- Pointing records for text and elements -
--- BEGIN ---
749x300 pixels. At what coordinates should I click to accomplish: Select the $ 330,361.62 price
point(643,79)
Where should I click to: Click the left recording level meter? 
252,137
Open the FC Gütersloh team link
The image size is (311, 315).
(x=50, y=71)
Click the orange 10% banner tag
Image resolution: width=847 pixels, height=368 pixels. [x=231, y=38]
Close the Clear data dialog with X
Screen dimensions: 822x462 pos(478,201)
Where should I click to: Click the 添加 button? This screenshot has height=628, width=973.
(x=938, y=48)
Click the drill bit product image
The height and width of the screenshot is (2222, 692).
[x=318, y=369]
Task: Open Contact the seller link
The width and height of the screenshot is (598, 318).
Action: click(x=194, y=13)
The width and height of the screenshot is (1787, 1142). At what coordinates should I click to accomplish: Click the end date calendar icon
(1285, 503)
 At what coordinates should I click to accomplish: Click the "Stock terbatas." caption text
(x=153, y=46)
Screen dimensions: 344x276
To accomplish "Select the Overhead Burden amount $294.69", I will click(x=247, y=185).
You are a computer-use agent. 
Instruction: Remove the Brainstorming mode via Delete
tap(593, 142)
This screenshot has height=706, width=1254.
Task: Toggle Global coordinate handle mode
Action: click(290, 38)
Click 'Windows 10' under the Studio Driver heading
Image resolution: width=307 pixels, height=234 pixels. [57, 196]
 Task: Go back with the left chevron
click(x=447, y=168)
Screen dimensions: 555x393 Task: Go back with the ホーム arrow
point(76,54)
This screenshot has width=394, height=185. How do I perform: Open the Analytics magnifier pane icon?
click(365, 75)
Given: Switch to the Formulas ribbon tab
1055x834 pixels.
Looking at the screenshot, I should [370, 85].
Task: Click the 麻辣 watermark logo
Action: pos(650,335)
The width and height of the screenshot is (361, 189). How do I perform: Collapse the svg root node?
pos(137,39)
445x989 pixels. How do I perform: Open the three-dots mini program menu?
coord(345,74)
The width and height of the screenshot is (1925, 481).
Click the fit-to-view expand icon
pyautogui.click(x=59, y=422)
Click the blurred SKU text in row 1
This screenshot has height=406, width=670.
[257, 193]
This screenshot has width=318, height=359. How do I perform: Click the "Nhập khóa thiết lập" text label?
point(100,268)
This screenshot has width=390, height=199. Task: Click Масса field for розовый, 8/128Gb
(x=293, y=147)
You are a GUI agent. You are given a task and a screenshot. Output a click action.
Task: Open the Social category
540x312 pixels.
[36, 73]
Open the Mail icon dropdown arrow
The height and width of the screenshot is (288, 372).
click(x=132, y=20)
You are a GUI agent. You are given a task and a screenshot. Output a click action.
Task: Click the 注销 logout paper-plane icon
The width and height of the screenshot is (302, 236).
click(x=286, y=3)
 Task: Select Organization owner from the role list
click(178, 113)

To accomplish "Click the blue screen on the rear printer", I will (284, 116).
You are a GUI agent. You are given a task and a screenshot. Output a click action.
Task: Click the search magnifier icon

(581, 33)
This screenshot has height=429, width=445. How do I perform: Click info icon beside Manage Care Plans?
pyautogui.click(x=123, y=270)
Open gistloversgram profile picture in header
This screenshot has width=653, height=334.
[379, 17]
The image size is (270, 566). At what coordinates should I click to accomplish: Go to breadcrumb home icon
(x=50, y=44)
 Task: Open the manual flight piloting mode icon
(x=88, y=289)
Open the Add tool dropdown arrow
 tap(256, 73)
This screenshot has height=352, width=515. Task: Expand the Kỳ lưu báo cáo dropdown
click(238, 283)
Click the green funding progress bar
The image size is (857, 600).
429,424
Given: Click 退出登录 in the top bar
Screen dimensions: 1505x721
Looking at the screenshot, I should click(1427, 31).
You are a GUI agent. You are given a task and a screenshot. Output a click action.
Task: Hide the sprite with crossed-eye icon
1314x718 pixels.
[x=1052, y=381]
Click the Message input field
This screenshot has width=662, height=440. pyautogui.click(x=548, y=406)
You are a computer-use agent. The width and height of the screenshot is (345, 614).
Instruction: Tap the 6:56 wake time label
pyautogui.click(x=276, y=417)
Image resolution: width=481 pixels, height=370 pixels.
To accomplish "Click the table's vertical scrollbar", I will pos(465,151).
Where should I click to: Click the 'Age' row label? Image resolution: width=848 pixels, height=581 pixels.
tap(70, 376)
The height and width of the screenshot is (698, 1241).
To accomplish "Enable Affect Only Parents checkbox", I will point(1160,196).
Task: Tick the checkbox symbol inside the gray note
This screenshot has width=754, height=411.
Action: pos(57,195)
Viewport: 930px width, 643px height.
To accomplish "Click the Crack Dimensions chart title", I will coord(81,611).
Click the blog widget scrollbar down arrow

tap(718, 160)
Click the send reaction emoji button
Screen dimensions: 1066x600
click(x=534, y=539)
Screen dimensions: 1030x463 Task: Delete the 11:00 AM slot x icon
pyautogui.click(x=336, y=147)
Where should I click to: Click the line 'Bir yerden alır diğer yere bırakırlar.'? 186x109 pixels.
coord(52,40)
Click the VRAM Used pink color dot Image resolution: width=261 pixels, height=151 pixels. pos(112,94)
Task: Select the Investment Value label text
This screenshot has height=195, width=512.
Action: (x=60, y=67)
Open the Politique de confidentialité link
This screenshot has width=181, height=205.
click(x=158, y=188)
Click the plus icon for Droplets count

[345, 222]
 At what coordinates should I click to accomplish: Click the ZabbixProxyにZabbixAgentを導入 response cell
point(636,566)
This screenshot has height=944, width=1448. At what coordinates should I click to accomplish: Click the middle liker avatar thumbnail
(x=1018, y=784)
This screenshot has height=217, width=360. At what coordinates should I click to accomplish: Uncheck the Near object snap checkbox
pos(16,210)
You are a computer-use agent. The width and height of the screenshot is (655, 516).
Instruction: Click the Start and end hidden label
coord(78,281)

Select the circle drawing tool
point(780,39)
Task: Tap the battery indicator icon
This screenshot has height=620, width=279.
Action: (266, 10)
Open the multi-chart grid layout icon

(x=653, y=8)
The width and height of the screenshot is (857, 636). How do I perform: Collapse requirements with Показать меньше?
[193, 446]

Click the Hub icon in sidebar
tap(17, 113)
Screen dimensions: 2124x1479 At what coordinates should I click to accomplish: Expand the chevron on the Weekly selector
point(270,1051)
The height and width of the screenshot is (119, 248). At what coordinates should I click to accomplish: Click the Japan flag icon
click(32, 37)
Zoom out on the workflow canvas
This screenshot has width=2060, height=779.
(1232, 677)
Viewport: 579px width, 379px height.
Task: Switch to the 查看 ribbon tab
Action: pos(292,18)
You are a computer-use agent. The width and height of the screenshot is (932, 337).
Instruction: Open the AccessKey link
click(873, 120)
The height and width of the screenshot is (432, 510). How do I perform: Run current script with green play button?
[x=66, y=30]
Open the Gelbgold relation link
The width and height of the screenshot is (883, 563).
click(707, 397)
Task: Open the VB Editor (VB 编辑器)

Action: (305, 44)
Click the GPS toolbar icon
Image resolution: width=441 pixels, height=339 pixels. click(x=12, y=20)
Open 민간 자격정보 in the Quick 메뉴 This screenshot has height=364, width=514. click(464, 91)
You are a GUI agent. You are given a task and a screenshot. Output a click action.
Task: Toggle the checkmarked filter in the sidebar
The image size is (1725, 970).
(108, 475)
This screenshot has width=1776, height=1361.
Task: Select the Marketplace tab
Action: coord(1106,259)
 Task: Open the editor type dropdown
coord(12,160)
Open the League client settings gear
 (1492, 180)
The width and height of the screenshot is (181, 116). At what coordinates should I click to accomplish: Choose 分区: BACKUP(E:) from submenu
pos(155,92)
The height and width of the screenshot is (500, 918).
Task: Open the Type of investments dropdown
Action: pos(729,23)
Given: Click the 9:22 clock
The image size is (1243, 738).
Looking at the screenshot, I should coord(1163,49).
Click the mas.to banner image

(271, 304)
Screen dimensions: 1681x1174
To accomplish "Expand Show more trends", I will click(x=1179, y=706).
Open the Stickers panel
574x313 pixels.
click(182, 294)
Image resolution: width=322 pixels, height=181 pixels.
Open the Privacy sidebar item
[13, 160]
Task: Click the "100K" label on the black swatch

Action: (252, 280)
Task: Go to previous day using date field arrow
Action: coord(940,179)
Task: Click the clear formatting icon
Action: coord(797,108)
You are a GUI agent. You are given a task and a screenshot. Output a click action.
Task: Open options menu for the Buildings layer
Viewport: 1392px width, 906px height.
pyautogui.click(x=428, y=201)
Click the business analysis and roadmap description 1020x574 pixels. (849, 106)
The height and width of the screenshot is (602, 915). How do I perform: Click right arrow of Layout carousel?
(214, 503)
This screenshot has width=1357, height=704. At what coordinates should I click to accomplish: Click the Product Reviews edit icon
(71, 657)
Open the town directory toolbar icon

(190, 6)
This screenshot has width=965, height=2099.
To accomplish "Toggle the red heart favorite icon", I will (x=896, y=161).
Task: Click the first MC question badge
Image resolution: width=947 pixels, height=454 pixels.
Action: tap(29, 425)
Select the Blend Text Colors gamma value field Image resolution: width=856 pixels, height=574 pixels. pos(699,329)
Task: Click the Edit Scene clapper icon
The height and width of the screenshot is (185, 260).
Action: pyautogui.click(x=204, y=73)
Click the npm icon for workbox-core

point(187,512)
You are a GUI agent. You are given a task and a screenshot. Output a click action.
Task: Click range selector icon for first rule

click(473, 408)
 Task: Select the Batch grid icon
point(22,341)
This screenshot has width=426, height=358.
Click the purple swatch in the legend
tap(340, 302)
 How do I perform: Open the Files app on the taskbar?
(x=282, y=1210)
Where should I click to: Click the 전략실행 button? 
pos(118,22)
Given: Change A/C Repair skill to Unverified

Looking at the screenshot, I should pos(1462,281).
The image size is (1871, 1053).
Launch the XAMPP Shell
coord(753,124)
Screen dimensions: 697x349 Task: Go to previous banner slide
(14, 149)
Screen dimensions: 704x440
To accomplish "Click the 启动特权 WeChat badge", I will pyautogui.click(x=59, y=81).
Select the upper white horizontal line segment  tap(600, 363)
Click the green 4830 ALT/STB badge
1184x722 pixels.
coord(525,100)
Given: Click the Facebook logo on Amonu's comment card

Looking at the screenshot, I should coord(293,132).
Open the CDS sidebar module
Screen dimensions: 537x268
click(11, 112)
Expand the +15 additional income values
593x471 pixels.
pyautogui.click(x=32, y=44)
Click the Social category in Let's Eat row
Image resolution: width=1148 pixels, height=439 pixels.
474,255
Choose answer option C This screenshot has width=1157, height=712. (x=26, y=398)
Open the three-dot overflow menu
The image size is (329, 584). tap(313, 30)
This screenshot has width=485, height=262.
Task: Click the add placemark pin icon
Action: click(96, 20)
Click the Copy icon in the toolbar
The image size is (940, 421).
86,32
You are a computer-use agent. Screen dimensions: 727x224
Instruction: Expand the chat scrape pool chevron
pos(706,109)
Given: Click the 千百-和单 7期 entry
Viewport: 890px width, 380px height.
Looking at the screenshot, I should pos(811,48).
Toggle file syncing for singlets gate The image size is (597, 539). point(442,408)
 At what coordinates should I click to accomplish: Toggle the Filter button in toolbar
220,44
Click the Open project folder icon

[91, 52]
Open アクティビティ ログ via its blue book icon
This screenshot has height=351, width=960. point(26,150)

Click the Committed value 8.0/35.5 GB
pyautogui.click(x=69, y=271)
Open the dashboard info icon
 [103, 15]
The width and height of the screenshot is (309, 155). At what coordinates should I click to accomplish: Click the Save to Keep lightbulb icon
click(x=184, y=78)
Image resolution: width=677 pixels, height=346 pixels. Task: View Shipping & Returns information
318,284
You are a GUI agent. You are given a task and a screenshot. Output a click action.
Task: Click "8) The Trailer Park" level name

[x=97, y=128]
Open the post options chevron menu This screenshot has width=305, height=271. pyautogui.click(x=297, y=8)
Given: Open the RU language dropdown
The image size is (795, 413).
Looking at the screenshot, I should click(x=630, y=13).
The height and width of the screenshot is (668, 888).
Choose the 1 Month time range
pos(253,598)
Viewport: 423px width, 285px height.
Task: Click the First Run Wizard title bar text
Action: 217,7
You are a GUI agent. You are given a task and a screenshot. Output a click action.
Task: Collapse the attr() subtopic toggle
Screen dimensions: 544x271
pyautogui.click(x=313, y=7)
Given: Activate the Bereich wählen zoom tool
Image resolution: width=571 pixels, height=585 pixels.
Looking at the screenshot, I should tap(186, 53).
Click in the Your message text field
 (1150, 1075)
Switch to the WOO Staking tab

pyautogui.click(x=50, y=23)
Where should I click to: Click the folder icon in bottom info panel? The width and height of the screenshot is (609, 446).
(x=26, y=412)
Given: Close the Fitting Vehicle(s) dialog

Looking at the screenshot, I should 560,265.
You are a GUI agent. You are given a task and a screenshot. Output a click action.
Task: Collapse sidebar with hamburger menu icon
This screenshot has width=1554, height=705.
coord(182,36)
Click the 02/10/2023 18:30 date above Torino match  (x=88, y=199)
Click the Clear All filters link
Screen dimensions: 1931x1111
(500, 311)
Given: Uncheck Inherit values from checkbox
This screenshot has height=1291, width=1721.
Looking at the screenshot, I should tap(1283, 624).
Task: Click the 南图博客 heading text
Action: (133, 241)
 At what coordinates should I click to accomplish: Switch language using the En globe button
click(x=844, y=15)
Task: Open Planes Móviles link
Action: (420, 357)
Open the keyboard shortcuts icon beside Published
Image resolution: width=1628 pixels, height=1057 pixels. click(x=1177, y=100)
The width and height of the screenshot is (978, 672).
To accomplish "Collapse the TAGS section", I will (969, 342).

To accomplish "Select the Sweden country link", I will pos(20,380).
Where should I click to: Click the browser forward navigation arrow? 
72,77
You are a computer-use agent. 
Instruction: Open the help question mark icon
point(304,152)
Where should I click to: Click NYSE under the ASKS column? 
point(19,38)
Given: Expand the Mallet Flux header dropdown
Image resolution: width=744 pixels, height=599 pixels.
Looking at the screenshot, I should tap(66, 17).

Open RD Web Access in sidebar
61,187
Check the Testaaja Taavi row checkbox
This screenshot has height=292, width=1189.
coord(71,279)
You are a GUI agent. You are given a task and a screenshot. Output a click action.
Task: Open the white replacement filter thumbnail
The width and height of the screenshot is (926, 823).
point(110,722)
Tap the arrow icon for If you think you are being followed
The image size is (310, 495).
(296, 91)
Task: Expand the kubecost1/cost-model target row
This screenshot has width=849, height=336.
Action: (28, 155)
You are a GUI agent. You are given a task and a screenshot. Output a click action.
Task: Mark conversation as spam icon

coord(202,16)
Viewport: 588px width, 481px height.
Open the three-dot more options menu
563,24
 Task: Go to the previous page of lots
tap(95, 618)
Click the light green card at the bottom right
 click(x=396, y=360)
--- END ---
Update the lines from the line with "Click the npm icon for workbox-core" up to and including the line with "(x=282, y=1210)" by changing "purple" to "orange" and leaving everything else as it is. Give only those lines.

- Task answer -
Click the npm icon for workbox-core

point(187,512)
You are a GUI agent. You are given a task and a screenshot. Output a click action.
Task: Click range selector icon for first rule

click(473, 408)
 Task: Select the Batch grid icon
point(22,341)
This screenshot has width=426, height=358.
Click the orange swatch in the legend
tap(340, 302)
 How do I perform: Open the Files app on the taskbar?
(x=282, y=1210)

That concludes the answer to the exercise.